Market News

Soybeans down on China concerns

Soybeans were modestly lower on fund and technical selling but managed to finish closer to the session’s highs than the lows. Commodities and the broader market reacted to the uncertainties regarding the spread of coronavirus in China, including tens of millions of people reportedly being placed under quarantine. The Shanghai Stock Exchange will extend its Lunar New Year closure until February 3rd. Chinese demand for U.S. beans has been disappointing since Phase One of the trade agreement was signed and any further potential trade disruption will be viewed as a negative. The beans that China has purchased continue to move out at a good clip, with another bullish week for export inspections. Vegetable oils were also lower and development conditions in South America, for the most part, look good, with Brazil’s harvest pulling closer to average. That said – heavy rains have delayed activity in parts of Brazil, causing flooding and some fatalities. For now, U.S. beans remain higher priced than supplies from Brazil and Beijing would have to grant tariff waivers. Soybean meal was mixed, mostly modestly lower.

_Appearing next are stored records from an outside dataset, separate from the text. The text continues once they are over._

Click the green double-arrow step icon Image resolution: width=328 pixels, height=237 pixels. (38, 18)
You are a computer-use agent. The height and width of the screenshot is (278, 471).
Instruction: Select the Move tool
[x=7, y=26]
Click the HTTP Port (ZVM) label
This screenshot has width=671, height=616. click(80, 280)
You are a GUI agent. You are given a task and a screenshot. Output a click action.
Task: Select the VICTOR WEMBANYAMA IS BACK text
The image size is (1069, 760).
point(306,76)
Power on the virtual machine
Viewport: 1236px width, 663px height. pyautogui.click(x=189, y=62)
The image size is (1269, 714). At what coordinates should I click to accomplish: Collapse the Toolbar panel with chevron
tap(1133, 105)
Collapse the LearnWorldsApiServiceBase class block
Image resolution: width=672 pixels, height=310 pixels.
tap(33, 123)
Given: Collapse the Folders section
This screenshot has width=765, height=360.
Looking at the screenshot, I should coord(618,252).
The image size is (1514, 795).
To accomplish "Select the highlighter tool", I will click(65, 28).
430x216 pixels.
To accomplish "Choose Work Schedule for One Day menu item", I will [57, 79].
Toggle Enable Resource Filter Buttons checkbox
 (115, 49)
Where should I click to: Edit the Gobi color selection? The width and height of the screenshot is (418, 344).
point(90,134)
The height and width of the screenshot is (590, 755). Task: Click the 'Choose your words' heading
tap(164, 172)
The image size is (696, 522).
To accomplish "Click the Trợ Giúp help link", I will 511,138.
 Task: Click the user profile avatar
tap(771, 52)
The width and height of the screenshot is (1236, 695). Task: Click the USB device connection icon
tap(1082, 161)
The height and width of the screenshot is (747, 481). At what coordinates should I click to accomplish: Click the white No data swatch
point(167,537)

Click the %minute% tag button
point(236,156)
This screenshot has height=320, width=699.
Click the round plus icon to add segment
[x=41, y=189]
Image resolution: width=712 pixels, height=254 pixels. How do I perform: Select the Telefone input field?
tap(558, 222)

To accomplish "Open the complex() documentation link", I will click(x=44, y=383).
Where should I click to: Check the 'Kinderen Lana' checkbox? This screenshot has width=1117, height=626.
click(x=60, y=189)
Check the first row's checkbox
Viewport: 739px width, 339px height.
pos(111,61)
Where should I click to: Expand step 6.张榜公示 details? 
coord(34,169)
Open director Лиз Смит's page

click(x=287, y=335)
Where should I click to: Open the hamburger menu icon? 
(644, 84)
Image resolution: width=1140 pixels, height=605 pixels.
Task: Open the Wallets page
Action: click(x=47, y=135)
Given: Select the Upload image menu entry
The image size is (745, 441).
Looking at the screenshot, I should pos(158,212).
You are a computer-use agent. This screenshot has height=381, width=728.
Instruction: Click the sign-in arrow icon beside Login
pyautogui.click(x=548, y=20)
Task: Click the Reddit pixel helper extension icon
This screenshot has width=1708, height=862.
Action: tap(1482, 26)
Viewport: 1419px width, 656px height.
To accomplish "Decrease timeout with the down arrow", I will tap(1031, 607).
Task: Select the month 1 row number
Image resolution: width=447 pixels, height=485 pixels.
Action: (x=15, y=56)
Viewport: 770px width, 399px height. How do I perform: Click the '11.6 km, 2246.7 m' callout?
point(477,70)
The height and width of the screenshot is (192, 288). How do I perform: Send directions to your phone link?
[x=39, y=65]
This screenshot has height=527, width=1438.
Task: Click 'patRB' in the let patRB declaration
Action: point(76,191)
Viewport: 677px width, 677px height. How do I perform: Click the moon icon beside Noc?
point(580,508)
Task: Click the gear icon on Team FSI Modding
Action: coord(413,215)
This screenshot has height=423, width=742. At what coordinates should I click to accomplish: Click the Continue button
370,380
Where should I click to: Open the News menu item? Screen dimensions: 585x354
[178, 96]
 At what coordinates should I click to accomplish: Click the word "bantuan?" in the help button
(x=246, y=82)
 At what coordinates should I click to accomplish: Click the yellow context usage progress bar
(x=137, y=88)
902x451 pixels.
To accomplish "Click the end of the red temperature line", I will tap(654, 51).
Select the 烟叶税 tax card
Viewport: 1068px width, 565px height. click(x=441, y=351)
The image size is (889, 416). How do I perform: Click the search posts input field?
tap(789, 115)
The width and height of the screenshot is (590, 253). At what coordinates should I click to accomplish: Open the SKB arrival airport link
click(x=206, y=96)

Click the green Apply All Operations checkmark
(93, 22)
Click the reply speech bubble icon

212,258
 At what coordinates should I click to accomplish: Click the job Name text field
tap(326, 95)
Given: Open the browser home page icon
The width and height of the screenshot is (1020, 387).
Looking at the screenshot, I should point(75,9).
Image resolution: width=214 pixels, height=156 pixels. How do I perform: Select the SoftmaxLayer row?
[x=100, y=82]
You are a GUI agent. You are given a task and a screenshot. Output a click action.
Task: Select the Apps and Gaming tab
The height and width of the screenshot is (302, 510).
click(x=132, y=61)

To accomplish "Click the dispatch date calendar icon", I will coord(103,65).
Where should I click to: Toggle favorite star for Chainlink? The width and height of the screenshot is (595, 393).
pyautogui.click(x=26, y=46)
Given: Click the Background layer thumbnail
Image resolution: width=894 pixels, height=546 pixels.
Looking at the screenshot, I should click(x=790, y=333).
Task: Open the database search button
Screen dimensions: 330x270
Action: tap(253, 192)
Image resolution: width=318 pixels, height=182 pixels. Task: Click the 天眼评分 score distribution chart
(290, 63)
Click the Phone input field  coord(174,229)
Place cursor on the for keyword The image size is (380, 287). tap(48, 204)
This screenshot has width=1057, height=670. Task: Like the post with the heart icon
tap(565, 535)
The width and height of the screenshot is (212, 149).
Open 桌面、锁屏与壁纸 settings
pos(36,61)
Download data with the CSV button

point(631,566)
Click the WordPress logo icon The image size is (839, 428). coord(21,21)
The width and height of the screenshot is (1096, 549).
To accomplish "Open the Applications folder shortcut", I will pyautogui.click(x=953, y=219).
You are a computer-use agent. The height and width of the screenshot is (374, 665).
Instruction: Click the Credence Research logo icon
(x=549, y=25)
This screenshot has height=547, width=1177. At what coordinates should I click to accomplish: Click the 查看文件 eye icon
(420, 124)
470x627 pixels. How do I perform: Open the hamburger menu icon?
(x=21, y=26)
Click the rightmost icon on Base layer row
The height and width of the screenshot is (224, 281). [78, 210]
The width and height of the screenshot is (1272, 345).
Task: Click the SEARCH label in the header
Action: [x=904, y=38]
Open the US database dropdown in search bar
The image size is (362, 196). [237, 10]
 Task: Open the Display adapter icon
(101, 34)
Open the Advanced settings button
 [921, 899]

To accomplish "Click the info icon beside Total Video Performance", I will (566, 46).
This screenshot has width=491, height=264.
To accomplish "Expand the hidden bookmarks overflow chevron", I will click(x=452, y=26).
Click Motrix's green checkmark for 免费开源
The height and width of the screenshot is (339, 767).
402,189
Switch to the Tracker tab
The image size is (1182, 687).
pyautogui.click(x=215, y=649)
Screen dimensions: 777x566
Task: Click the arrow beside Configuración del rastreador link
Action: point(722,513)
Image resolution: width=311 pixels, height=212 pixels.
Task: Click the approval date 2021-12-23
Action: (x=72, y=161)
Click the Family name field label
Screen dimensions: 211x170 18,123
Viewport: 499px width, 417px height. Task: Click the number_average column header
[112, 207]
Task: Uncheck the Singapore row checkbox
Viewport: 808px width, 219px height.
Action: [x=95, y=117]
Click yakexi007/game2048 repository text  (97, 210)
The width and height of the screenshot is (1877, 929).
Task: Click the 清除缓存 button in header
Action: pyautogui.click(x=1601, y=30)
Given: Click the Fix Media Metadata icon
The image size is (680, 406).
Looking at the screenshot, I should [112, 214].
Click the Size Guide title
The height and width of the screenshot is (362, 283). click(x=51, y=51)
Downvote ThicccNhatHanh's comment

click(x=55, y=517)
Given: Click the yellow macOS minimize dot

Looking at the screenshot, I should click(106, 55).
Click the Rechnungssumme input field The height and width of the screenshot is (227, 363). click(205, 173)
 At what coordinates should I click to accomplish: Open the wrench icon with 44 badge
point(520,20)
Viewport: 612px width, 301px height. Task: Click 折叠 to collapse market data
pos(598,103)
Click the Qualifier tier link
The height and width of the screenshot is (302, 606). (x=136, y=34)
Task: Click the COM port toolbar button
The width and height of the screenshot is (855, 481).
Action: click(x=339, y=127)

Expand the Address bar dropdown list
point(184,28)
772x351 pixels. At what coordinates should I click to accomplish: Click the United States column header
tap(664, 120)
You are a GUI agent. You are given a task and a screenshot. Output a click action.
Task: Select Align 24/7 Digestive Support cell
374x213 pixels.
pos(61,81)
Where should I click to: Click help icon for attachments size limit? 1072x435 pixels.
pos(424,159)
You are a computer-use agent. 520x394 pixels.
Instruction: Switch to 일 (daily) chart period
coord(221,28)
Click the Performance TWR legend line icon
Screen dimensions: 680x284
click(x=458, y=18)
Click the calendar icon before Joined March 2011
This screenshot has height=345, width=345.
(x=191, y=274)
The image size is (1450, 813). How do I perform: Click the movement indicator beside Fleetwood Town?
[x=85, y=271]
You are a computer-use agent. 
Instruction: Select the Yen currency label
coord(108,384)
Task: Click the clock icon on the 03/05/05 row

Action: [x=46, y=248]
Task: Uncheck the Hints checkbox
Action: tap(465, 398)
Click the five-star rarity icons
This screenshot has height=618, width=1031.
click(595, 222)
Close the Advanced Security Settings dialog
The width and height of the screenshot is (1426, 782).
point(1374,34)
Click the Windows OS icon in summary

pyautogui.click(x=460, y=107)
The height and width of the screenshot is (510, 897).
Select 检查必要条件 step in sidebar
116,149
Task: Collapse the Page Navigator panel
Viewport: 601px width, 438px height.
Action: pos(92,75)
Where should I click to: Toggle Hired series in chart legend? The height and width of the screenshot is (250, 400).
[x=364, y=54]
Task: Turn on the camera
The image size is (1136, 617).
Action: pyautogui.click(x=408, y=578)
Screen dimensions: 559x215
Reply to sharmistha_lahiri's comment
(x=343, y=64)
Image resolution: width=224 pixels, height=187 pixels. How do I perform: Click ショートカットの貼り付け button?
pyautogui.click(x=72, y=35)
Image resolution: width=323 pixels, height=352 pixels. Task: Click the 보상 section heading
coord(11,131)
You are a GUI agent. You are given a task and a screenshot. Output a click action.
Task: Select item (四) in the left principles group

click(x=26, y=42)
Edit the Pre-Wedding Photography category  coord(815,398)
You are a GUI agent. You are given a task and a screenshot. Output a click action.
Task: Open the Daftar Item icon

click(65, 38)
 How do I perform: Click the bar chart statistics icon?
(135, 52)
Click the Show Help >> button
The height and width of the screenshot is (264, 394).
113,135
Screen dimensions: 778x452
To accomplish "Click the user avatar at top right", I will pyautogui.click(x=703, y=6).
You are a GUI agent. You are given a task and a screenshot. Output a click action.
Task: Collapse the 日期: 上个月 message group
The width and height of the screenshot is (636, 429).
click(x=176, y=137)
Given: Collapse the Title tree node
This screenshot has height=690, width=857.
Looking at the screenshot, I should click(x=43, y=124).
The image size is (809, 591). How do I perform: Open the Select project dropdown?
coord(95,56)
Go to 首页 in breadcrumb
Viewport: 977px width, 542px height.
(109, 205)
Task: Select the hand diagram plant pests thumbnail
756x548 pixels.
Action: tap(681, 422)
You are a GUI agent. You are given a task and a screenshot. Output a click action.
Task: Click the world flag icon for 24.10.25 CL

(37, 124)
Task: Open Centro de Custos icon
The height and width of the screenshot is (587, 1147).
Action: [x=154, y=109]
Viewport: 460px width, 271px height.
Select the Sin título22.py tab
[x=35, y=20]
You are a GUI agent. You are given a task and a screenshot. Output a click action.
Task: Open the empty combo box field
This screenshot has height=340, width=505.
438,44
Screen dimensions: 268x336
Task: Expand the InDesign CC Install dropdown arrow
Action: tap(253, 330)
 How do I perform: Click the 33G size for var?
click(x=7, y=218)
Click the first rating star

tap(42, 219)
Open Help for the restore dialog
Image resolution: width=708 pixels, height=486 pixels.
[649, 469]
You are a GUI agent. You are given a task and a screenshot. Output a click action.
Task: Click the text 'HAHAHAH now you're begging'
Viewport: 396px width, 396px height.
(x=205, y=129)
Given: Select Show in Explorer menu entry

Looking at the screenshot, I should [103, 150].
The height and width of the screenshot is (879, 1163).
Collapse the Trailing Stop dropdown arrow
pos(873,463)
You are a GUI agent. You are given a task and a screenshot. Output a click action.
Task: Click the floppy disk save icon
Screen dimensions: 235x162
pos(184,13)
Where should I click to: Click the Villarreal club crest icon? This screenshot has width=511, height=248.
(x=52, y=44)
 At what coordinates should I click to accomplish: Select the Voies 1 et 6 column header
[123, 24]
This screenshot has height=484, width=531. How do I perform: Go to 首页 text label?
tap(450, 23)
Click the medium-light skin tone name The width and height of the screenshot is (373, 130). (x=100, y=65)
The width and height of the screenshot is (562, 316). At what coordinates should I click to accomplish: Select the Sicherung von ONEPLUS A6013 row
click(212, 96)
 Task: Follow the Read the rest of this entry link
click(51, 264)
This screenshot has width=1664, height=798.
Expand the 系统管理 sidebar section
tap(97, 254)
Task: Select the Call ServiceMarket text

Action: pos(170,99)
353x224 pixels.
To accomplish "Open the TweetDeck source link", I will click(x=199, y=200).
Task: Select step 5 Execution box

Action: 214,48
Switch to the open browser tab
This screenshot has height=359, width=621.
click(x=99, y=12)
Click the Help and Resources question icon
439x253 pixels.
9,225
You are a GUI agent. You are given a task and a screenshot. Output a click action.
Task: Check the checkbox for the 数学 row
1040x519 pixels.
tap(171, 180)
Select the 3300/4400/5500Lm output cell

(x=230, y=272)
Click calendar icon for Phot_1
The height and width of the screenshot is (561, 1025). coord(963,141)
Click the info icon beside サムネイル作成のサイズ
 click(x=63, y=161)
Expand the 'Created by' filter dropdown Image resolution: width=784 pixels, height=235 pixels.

Corn was lower on fund and technical selling, closing near the middle of the day’s range. Japan bought 111,252 tons of 2020/21, the third business day in a row with a new sale, but that was not enough to break the bearishness. The combined three-day sales total is more than 500,000 tons. Still, it was another bearish week for export inspections and 2019/20 sales continue to trail 2018/19 by a wide margin, even with U.S. corn at a very competitive price on the global market. President Trump will reportedly sign the USMCA Wednesday. The trade agreement still needs to be ratified by Canada. Corn is also watching conditions in South America, with more rain in some forecasts for parts of Argentina. Ethanol futures were mixed, with the industry waiting to see what tack the EPA takes while reconsidering three recent granted biofuel waivers following a ruling by the 10th Circuit Court of Appeals. Sorghum inspections were more than what’s needed to meet USDA projections for the marketing year. U.S. corn, sorghum, DDGS, and ethanol remain potential purchase targets for China.

The wheat complex was mixed, with Chicago down, Kansas City up, and Minneapolis narrowly mixed. China reportedly bought wheat from Australia last week, one of the more expensive origins right now. Wheat is another one of the commodities reportedly under purchase consideration by Beijing, with a recent study showing China’s tariff rate quotas negatively impacted U.S. wheat exports for a larger degree than corn or rice. Conditions look good for U.S. hard red winter wheat, but some soft red winter areas are excessively wet. The USDA’s updated state crop progress and weather stories are out this week and the next set of supply, demand, and production numbers are out February 11th. Wheat inspections were bearish, but the 2019/20 pace remains ahead of 2018/19. Demand continues to be better for higher protein varieties of U.S. wheat, specifically hard red winter and hard red spring.